Image Classification Based On Color Descriptor And SVD

Image Classification Based On Color Descriptor And SVD

IMAGE CLASSIFICATION BASED ON COLOR DESCRIPTOR AND SVD

1Ashok Shrivastava, 2Deepak Kumar Mishra 3Pharindra Sharma

1Asst. Prof. ITM Universe Gwalior 2Asst. Prof. ITM Universe Gwalior 3Asst. Prof. NITM Gwalior

Abstract

Content based retrieval and recognition of objects represented in images is a challenging problem making it an active research topic. A new method is proposed in this my work we used the dominant color descriptor that is widely applied in the image content extraction taken as one of MPEG-7 color descriptor. Dominant color describes the representative color distributions and features in an image or a region of interest through an effective and intuitive format. The descriptor combines the compactness of Dominant Color Descriptor and the retrieval accuracy of Color Structure Descriptor to enhance the retrieval performance in a highly efficient manner. The feature extraction of the descriptor are designed to address the problems of the existing descriptors while utilize the advantages of them and also we calculate the singular vector decomposition (SVD) for better recognition.

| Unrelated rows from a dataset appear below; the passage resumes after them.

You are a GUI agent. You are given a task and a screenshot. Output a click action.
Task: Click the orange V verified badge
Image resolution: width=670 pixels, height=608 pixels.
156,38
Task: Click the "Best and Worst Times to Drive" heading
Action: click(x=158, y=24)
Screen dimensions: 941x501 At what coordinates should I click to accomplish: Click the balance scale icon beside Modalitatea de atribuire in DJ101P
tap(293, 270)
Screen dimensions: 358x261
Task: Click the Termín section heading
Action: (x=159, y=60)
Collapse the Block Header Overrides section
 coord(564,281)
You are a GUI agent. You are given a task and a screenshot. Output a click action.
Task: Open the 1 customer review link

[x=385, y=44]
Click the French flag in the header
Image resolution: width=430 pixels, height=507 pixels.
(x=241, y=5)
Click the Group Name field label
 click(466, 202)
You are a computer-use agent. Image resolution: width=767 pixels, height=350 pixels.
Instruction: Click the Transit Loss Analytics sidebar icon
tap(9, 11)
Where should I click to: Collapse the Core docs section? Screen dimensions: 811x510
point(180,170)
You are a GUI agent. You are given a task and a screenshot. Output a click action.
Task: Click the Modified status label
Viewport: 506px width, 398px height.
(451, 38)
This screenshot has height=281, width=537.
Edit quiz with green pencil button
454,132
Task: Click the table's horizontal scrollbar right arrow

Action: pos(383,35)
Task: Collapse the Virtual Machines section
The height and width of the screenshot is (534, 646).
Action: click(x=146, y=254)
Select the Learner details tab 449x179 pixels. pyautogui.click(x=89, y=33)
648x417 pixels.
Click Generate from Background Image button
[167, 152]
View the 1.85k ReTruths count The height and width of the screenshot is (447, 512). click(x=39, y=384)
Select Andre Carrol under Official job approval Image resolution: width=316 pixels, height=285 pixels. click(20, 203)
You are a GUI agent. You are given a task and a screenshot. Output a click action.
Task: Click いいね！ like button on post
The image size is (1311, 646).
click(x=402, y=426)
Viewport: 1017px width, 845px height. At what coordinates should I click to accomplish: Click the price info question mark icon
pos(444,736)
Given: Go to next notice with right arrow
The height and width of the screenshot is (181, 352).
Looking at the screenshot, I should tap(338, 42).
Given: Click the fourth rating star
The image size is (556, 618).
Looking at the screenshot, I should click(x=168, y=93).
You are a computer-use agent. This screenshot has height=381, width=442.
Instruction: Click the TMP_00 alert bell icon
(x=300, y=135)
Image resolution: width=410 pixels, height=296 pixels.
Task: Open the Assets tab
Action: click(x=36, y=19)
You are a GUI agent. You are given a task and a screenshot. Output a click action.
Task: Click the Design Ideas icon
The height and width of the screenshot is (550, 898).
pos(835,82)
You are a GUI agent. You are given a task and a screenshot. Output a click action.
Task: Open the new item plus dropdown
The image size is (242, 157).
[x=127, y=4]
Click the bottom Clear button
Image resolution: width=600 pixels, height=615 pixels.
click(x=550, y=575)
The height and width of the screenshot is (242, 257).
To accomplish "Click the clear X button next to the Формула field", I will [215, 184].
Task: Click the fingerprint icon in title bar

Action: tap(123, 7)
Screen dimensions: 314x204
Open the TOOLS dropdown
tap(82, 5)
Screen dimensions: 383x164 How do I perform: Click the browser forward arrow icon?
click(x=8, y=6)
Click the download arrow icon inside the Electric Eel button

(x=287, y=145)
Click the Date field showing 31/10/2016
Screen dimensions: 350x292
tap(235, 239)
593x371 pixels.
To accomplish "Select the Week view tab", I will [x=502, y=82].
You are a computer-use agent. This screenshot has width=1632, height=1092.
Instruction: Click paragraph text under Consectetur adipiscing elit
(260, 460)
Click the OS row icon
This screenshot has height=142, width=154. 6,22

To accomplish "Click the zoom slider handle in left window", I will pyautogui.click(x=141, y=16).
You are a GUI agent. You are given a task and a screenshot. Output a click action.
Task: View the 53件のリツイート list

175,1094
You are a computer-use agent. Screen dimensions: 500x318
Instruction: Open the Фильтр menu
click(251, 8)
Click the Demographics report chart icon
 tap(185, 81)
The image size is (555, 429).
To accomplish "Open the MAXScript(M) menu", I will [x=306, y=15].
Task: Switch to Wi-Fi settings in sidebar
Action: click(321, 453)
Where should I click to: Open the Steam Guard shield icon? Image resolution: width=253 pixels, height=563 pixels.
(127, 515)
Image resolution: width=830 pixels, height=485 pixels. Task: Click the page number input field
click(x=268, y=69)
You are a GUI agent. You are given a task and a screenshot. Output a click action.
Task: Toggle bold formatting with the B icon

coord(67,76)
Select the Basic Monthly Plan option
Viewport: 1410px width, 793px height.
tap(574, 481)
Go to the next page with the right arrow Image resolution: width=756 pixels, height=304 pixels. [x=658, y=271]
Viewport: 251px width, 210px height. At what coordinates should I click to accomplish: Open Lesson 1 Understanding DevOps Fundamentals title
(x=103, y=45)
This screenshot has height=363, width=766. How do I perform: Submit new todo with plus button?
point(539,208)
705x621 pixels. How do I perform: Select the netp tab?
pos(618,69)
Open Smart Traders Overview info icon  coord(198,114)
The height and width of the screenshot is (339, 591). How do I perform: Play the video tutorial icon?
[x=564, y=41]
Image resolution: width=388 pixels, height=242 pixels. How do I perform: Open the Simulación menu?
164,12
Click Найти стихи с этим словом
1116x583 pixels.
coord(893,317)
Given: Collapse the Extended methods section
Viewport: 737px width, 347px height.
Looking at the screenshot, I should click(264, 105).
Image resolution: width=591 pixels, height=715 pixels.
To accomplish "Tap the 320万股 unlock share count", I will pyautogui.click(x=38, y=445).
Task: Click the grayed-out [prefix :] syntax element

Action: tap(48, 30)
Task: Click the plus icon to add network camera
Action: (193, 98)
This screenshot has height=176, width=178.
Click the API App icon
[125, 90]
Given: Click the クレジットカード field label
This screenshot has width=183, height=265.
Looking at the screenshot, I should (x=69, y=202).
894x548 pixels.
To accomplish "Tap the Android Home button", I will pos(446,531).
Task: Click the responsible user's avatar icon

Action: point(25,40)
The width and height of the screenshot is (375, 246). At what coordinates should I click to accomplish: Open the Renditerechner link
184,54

Index TermsCBIR, SVD, Image Processing, Shape Descriptor, Color Structure.

1. INTRODUCTION

   The MPEG-7 visual descriptors define and classification of a varied set of image features like landscape images which describe various aspects of visual contents [1]. These low- level descriptors include color, texture, and shape descriptors which describe different features of visual content of the landscape image object. Dominant Color Descriptor (DCD) is a color descriptor that describes the dominant colors of an image. It can specify a small number of dominant color values and their statistical properties including percentage and variance [2]. Based on single or several dominant color values, users can efficiently browse the image database or retrieve the similar images and after we use the Shape method that represent generally looks for shape features based on boundary information or boundary plus interior content and it has been studied that the curvature of a curve has perceptual characteristics that have proven to be useful for shape recognition and shape matching.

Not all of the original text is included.